Since re-opening, the Great North Museum (Hancock) has brought together the collections from the following four (pre-existing) Newcastle Museums and Galleries . . .

1 - The Hancock Museum.
2 - Newcastle University Museum of Antiquities.
3 - The Shefton Museum.
4 - The Hatton Gallery.

Highlights of the new £26million museum include a large-scale, interactive model of Hadrian's Wall, major new displays showing the wonder and diversity of the animal and plant kingdoms, spectacular objects from the Ancient Greeks and mummies from Ancient Egypt, a planetarium and a life-size T-Rex dinosaur skeleton.

The Living Planet display houses hundreds of creatures and by using a mixture of touch screen technology and hands-on investigations, visitors can investigate these animals and find out where they live and how they survive in such extreme places as the arctic and desert.

Live animal tanks and aquaria are integrated into this major display where visitors can see wolf fish, pythons and lizards to name a few. Star objects include a full size model of an elephant, a great white shark, a virtual aquarium, live animal displays, a polar bear, and a giraffe.

- [Source material]:
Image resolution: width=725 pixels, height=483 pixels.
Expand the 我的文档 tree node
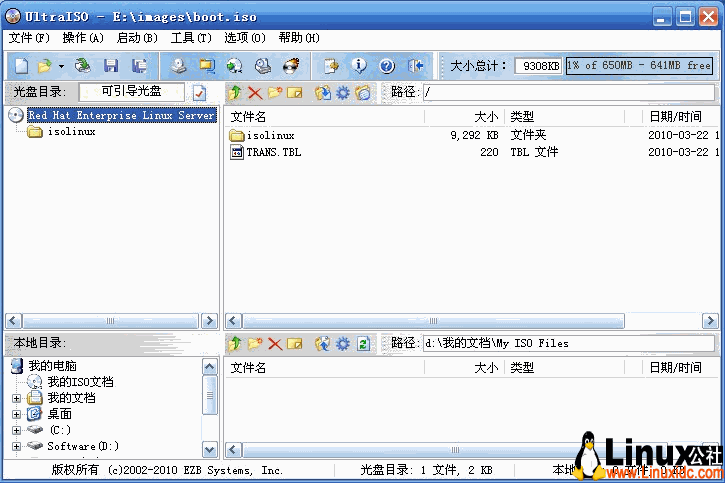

- [Challenges]:
[1] Answer these questions from the museum passage, marking each answer to match:
(a) What does the passage give as the cost of the new museum?
(b) Which two extreme places does the Living Planet display name as examples?
(c) Which three animals does the passage name as visible in the live animal tanks and aquaria?
[2] Summarize the museum passage in two sentences.

- [Answers given]:
[1]
(a) £26 million.
(b) The arctic and the desert.
(c) Wolf fish, pythons and lizards.

[2] Since re-opening, the Great North Museum (Hancock) has brought together the collections of four earlier Newcastle museums and galleries. Its highlights include a model of Hadrian's Wall, Ancient Greek objects, Egyptian mummies, a planetarium and a life-size T-Rex skeleton, and a Living Planet display of hundreds of creatures with touch screens, hands-on investigations, live animal tanks and aquaria.